───── Page text

Needle, thread (white and color of bridesmaid dresses), and scissors: Ok, this I was planning to bring, since I have a cute handy dandy little sewing kit. And it’s the best way to avoid jinxing myself!
Contact solution/rewetting drops or glasses: Now this is useful, as the bride does wear contacts. But I don’t. Maybe I’ll bring a little tote where I can steal things out of her room to keep in my “Official Things To Bring To The Wedding” bag.
Breath Mints: No comment needed, really!
Pantyhose/Nylons (at least 2 pair): Maybe if we were going to rob a bank….
Change of clothing for after: I’m starting to feel like I’m supposed to be a pack mule.
Phone numbers for all the important vendors: How do you choose an important vendor vs an unimportant one?
Watch: Ok, now I’m in trouble. My watch broke last October, and I haven’t gotten a new one. It’s on my List Of Things To Do, but I haven’t found one I really like yet, not that I’ve looked all that hard. Does my cell phone count?
Any prescription medication the bride or groom is on: Note here that they capitalized neither bride nor groom. Interesting. Actually, if the best man doesn’t grab it, I’m taking the epi pen for the groom who’s deathly allergic to all aquatic life, and I know there are fish type things on the appetizer trays and for dinner. Nothing like living on the edge at your own wedding!
Plane tickets and luggage if the newlyweds are going on their honeymoon straight from the wedding: Phew, they aren’t going until July (interestingly – my husband and I were married in May and honeymooned in July, too!).

──────────
───── Source data

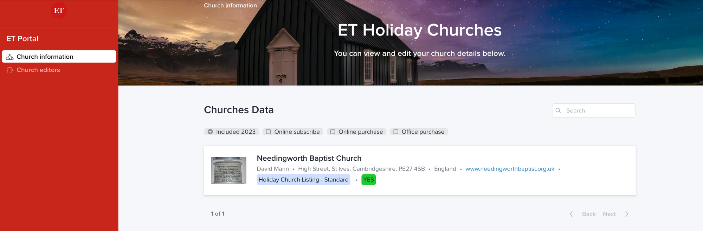The image size is (703, 231).
Task: Open the needingworthbaptist.org.uk website link
Action: [x=510, y=169]
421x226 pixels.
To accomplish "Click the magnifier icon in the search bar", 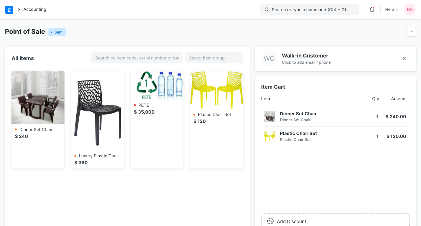I will tap(266, 10).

──────────

◆ Things to do:
1 – In the wedding packing list, when did the writer's watch break?
2 – Please carry on the wedding packing list from where it stops, adding more items in the same style.

◆ Answers by item:
1 – Last October.

2 –
Extra money (just in case of emergency): Heh. Can I assign my husband to this one? I’m notorious for walking around with $3 in my wallet for weeks at a time because I just don’t buy things and generally don’t use cash. I actually need to stop at Costco ummm Wednesday to buy a couple things and use my rebate check so I will have cash on hand for Houston.
A friend to stand by for back up (yes two words for them) in case the car has a flat tire or engine problems: Yep, we’re all guests in Houston with no rental cars, but I’ll find someone to be a backup in case a car breaks down. At what point do you just say that it’s fate telling you not to get married?
Your speech: hmm. See above!
Card to give the bride (always a cute friend idea): Coming from the person who doesn’t give anyone cards for any occasion and has her kids use scratch paper to draw cards for birthday parties, ok! Actually, maybe I’ll have my kids make some.
2 garters (1 to keep and 1 to toss): Really? People would want to keep their garters? I suppose I should ask her if she’s even doing a garter toss….
Groom’s ring: I can almost guarantee I’ll have to wrestle the groom’s mom for it.
Tylenol and Tums: Now this is my kind of partier! Whoever wrote this was definitely planning to have a blast at the wedding!
Deodorant/antiperspirant: Definitely stealing this from her room. I wouldn’t want to share with anyone or have anyone share with me. Actually, I’d go for the “not needing any more than I’d already put on” theory.
Phone Numbers of all Important Family Members in the Wedding, Bridesmaids, Grooms: Yep, that was the entire sentence and their caps, not mine
Toothbrush: Ah ha! Those visits to the dentist come in handy. I have a brand spanking new one that I can bring down (I use a Sonicare so the ones from the dentist usually get donated). Interestingly, they don’t suggest toothpaste.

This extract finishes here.